바이오스펙테이터

남궁석 SLMS(Secret Lab of Mad Scientist) 대표

지금까지 주로 단백질 결정학을 통해 생물학적으로 중요한 여러가지 단백질의 구조가 밝혀지는 과정을 알아보았다. 비록 여러가지 돌파구의 등장으로 이전보다 단백질 결정화가 용이해지긴 했지만, 여전히 단백질 결정화는 어려운 일이었고, 생물학적으로 중요한 많은 단백질 중 상당수는 그동안 개발된 여러가지 트릭을 총동원해도 결정화되지 않았다. 그렇다면 결정화되지 않는 단백질의 구조정보는 어떻게 얻을 수 있을까? 이번 연재에서는 2010년 이후 구조생물학의 주류 방법론이 된 '저온전자현미경(Cryo-EM)'이 어떤 과정을 통하여 단백질 구조규명에 이용되게 되었는지의 과정을 알아보도록 한다.

전자현미경의 개발

일단 전자현미경이 개발된 과정부터 알아보도록 하자. 17세기부터 이용된 광학현미경은 물체와 물체를 구분하는 해상력(Resolution Power)에 한계를 가지고 있었다. 1873년 독일의 광학자인 에른스트 아베는 광학현미경이 이용하는 가시광선의 파장길이의 절반이 실제 광학현미경에서 식별 가능한 물체의 한계선이라는 것을 발견하였다. 즉 400nm의 파장을 가지는 가시광선이라면 식별 가능한 가장 작은 물체는 200nm, 즉 0.2µ가 되는 셈이다. 물론 이 정도의 해상도는 직경이 대략 5-10nm인 단백질을 관찰하기는 턱없이 부족하고 직경 100nm 정도인 바이러스도 관찰하기 힘든 해상도였다.

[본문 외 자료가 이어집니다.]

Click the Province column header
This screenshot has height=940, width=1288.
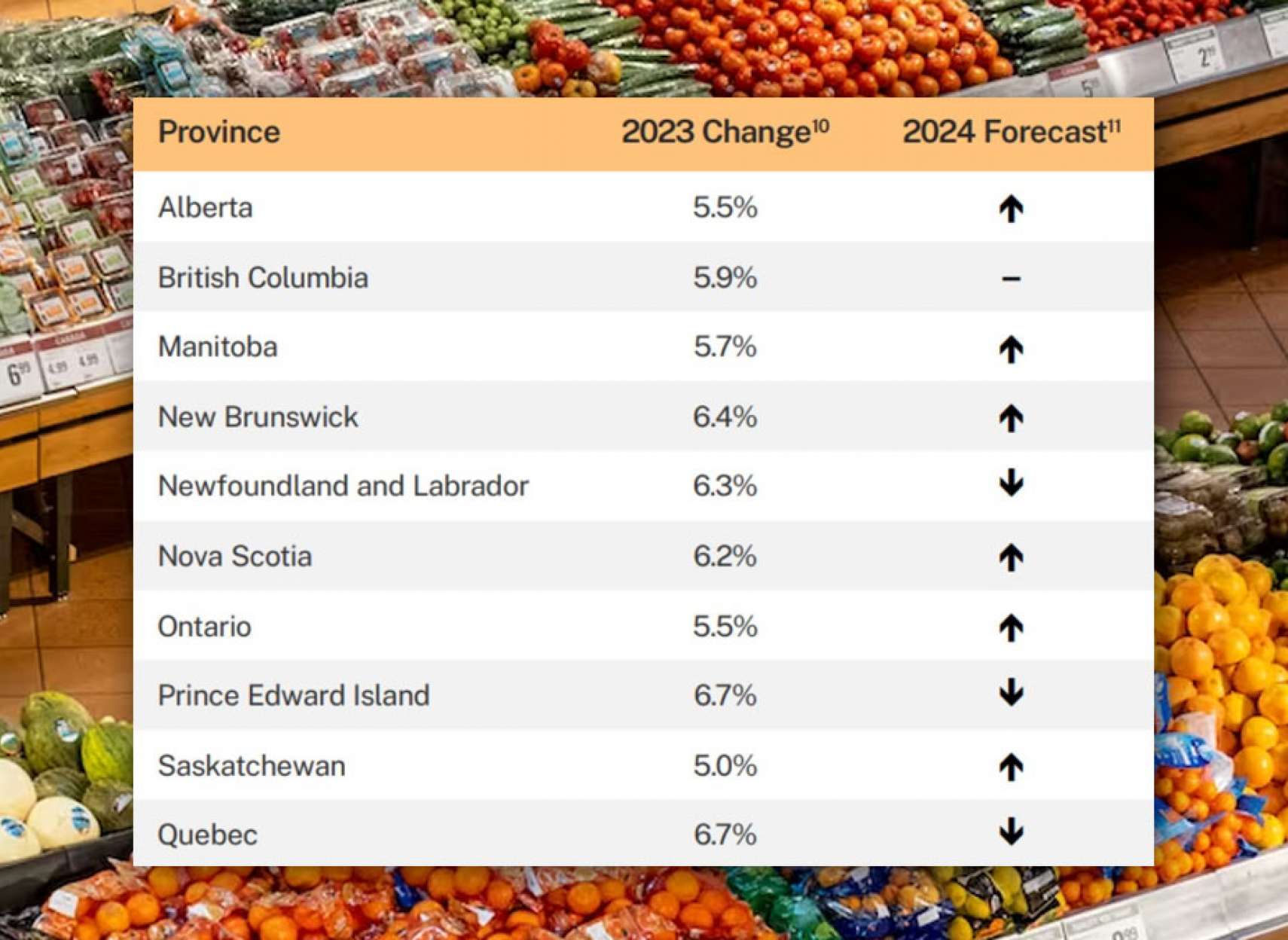click(x=219, y=133)
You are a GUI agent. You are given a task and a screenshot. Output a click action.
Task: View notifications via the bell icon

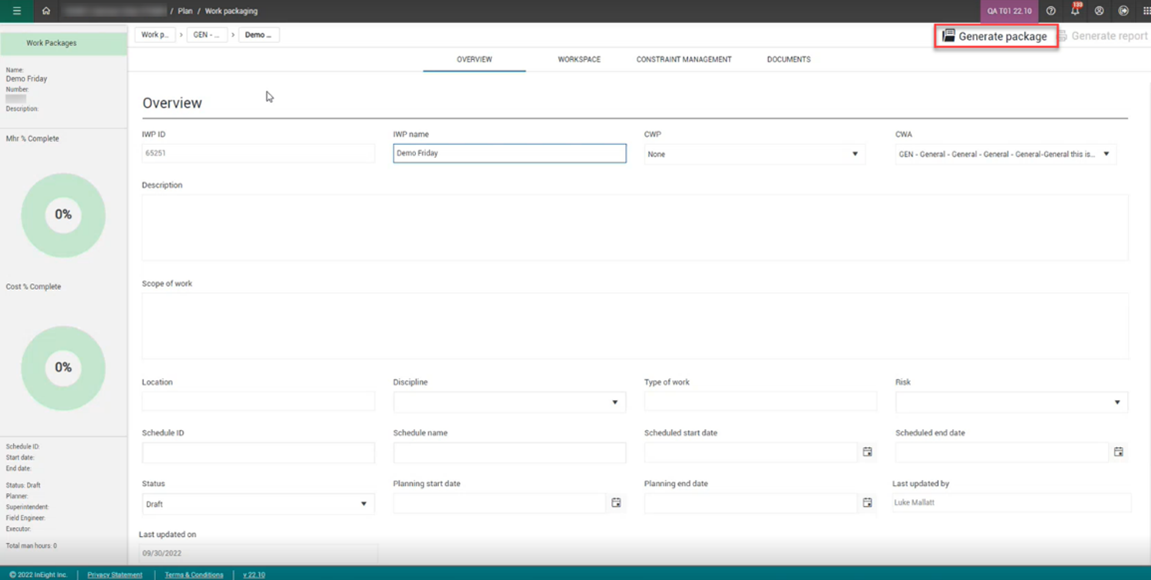1075,11

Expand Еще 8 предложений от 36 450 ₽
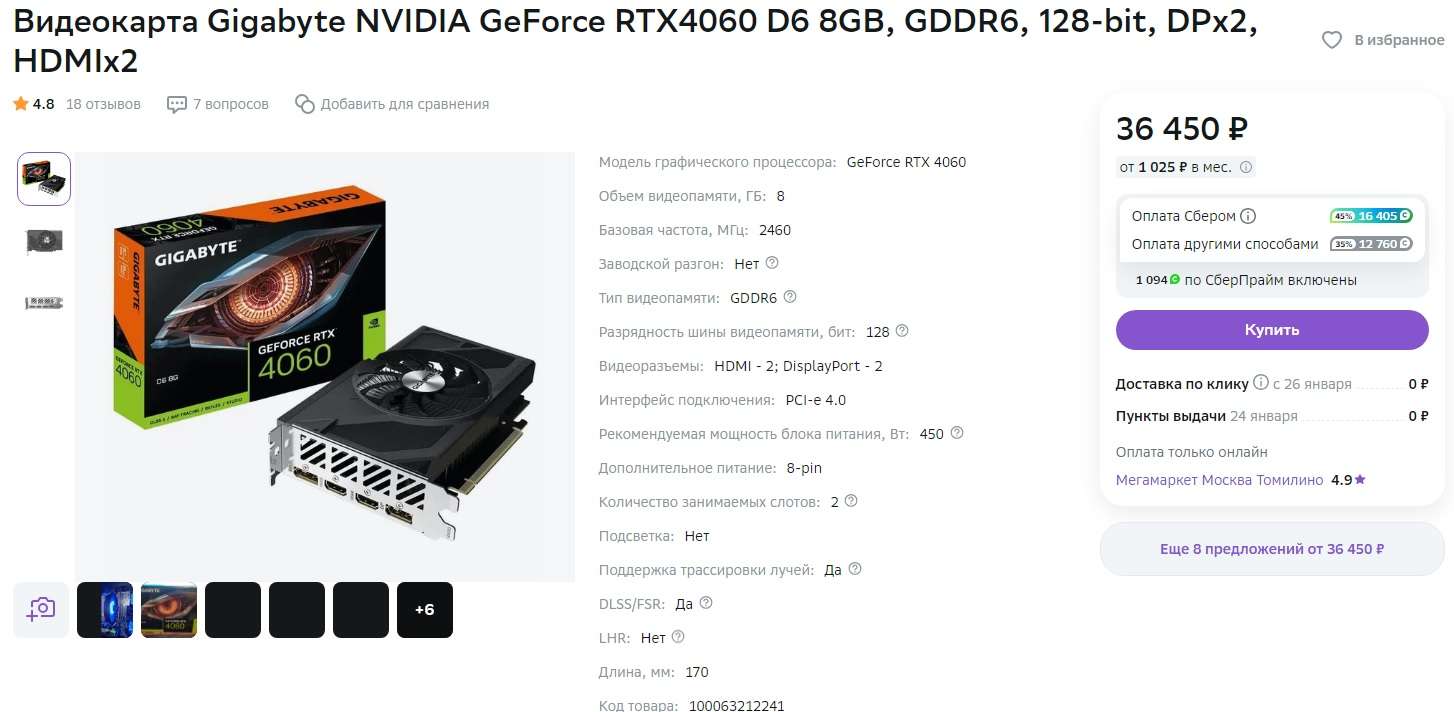tap(1272, 549)
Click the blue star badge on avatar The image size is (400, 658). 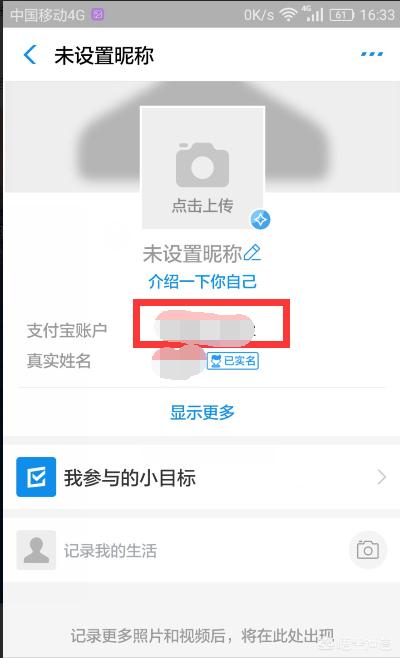point(260,219)
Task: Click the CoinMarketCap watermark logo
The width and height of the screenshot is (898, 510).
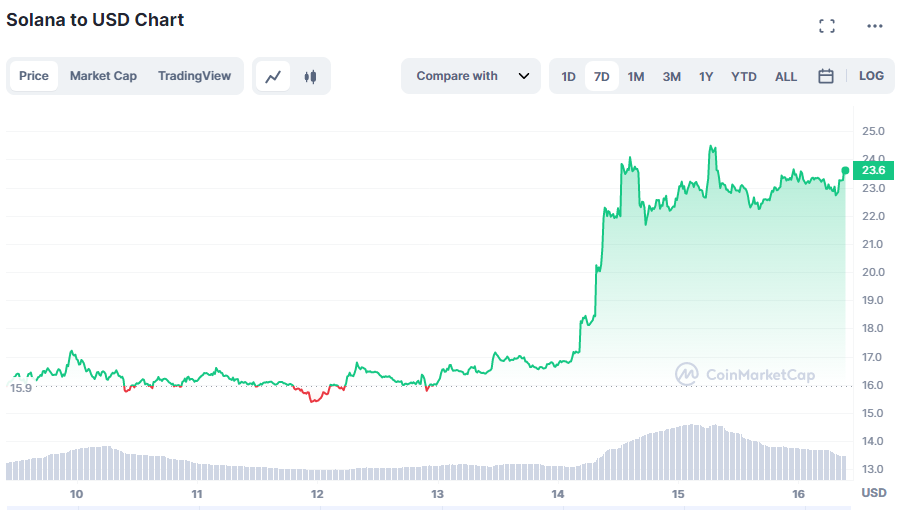Action: click(745, 375)
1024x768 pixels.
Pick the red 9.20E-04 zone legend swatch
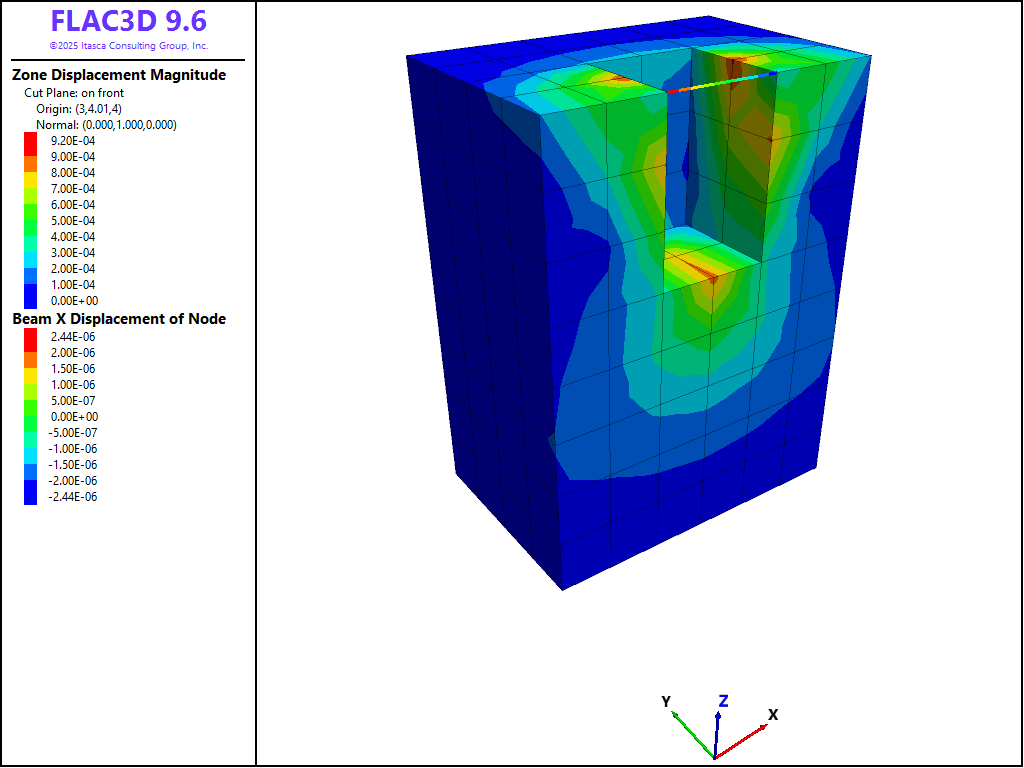30,141

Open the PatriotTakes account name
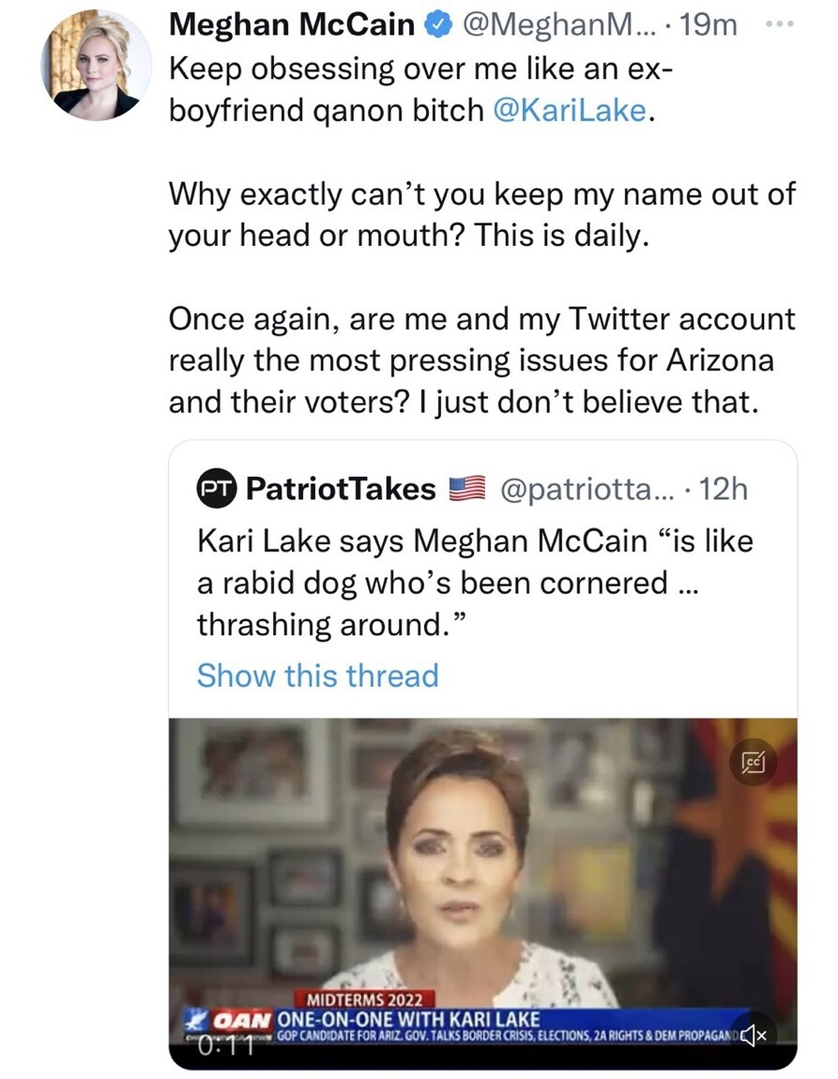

이를 극복하기 위해서는 가시광선보다 훨씬 파장이 짧은 파동을 이용하는 현미경을 만들어야만 했다. 가시광선보다 훨씬 더 파장이 짧은 파동은 전자파다. 오늘날의 전자현미경, 보다 정확히 말하면 ‘투과 전자현미경(transmission electron microscope, TEM)'은 독일의 전기공학자 에른스트 루스카(Ernst Ruska)와 그의 지도교수인 막스 크놀(Max Knoll)에 의해 개발되었다. 투과 전자현미경은 빛 대신 높은 전압에서 나오는 전자를 이용한다는 것을 제외하고는 광학현미경과 원리가 비슷하다. 시료를 통과한 빛이 유리로 된 광학렌즈를 통과해 굴절하면서 상이 확대되는 것과 마찬가지로, 전자원에서 나온 전자는 전자석 코일을 통과하면서 굴절되며 상을 확대시키고, 확대된 시료의 정보를 담고있는 전자는 형광스크린이나 필름 혹은 이미지 센서에 의해서 감지되어 확대된 상을 표시하게 된다. 루스카는 1933년 1만2000배의 확대능을 가진 전자현미경을 제작했다. TEM의 해상도는 점점 개선되었고, 21세기에는 최대 50pm, 즉 0.5Å의 거리도 식별 가능할 정도의 고분해능을 얻을 수 있게 되었다.

그러나 전자현미경을 이용하여 단백질 등의 생체 고분자의 구조를 얻기에는여러가지 문제가 있었다. 일단 높은 에너지를 가진 전자선이 시료에 맞으면 시료가 손상되는 것이 문제였다. 그리고 TEM으로 시료를 촬영하기 위해서는 진공상태에서 촬영하여야 하는데, 단백질 등의 생물학 시료는 진공상태에서 건조되며 제대로 된 구조를 잃기 때문에 관찰하기 어렵다. 또한 생물시료는 탄소, 질소, 수소로 주로 구성되어 있는데 이들 원소는 전자를 산란하는 정도가 낮기 때문에 얻은 영상의 명암대비가 낮고, 고분해능을 유지하는 영상데이터를 얻기가 힘들었다. 이러한 여러가지 문제 때문에 전자현미경은 주로 세포내부의 구조 등을 알아내는데 사용되었으며, 단백질의 구조를 알아보는데의 응용은 상당히 더딘 편이었다.[1] 그러나 여러가지 테크닉이 개발되면서 단백질의 구조연구에도 서서히 전자현미경이 사용되기 시작했다.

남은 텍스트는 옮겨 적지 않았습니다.